Yesha Konseyi Başkanı Yisrael Ganz toplantıda şunları söyledi: “Gazze Şeridi'ndeki Hamas ile Yahudiye ve Samiriye'deki (Batı Şeria'ya verilen Siyonist isim) Hamas arasında hiçbir fark yoktur ve terörizme katılan ya da teşvik eden hiç kimse burada kalamaz. Bu sadece bir güvenlik meselesi değil, varoluşsal bir gerekliliktir... İsrail tarihi bir an yaşıyor. Bizi kalıpların dışında düşünmeye teşvik eden bir ABD başkanımız var. Daha fazla öneriye ihtiyacımız yok, uygulamaya başlamamız gerekiyor. Hükümetin Trump'ın vizyonunu hayata geçirmek için gerçek adımlar atmasının zamanı geldi.”

Salfit vilayetindeki Filistin toprakları üzerine inşa edilen Ariel YerleşimKonseyi ise, Filistin toprakları pahasına yerleşimi genişletme çabasının bir parçası olarak 11 bin yeni yerleşim biriminin inşasını içeren yeni bir yerleşim planı açıkladı. Kudüs Belediyesi de bir başka genişleme projesini duyurdu.

sdfrgt
Batı Şeria'daki bir Filistin köyünde İsrail güçleri ile yerleşim inşaatına karşı çıkan protestocular arasında yaşanan tartışma (Arşiv - AFP)

Batı Şeria'nın kuzeyindeki Yerleşim Bölgeleri Konseyi Başkanı Yossi Dagan, Washington'da ABD Başkanı’nın Arap dünyası ve Ortadoğu işlerinden sorumlu kıdemli danışmanı Massad Boulos ile yaptığı görüşmenin ardından “Her yerleşim konseyi yeni yerleşim planları hazırlıyor” dedi.

Şarku’l Avsat’ın Ynet internet sitesinden aktardığına göre toplantı geçtiğimiz günlerde ve Boulos'un ABD başkentindeki evinde gerçekleşti.

Dagan, görüşme sırasında Boulos'un Batı Şeria'daki yerleşimcileri takdir ettiğini ve ‘yakında barışın hâkim olacağı’ umudunu dile getirdiğini iddia etti. Ynet, Dagan'ın birkaç haftadır bir yerleşimci heyetiyle birlikte ABD'de bulunduğunu ve işgal altındaki Batı Şeria'da İsrail egemenliğini dayatma yanlısı koalisyonu güçlendirmek için bir dizi toplantı gerçekleştirdiğini doğruladı.

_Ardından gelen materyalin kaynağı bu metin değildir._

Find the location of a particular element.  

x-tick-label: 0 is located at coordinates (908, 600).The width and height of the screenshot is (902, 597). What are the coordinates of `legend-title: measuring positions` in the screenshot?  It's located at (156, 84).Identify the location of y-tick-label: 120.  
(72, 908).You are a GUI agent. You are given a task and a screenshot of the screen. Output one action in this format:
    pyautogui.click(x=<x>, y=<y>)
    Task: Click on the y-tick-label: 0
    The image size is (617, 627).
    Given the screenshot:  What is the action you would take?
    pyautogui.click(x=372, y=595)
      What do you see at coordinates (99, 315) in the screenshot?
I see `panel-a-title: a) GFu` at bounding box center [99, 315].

Ynet’e göre bu toplantılar, Trump yönetimine ve Kongre'deki Cumhuriyetçi temsilcilere ‘Batı Şeria'ya şimdi egemenlik dayatmanın’ önemi hakkında açıklamalar yapan personeli de içeriyor.

Yerleşim ve sınır dışı edilmeyi destekleyen Amerikan lobisinin 20 Kongre üyesini içerdiği ifade edildi. Bu grubun ilk faaliyeti, Kongre üyesi Claudia Tenney tarafından sunulan ve ABD'nin resmî belgelerinde Batı Şeria'nın adının ‘Yahudiye ve Samiriye’ olarak değiştirilmesini amaçlayan yerleşimlere ilişkin bir yasa tasarısını yönlendirmeye odaklanıyor.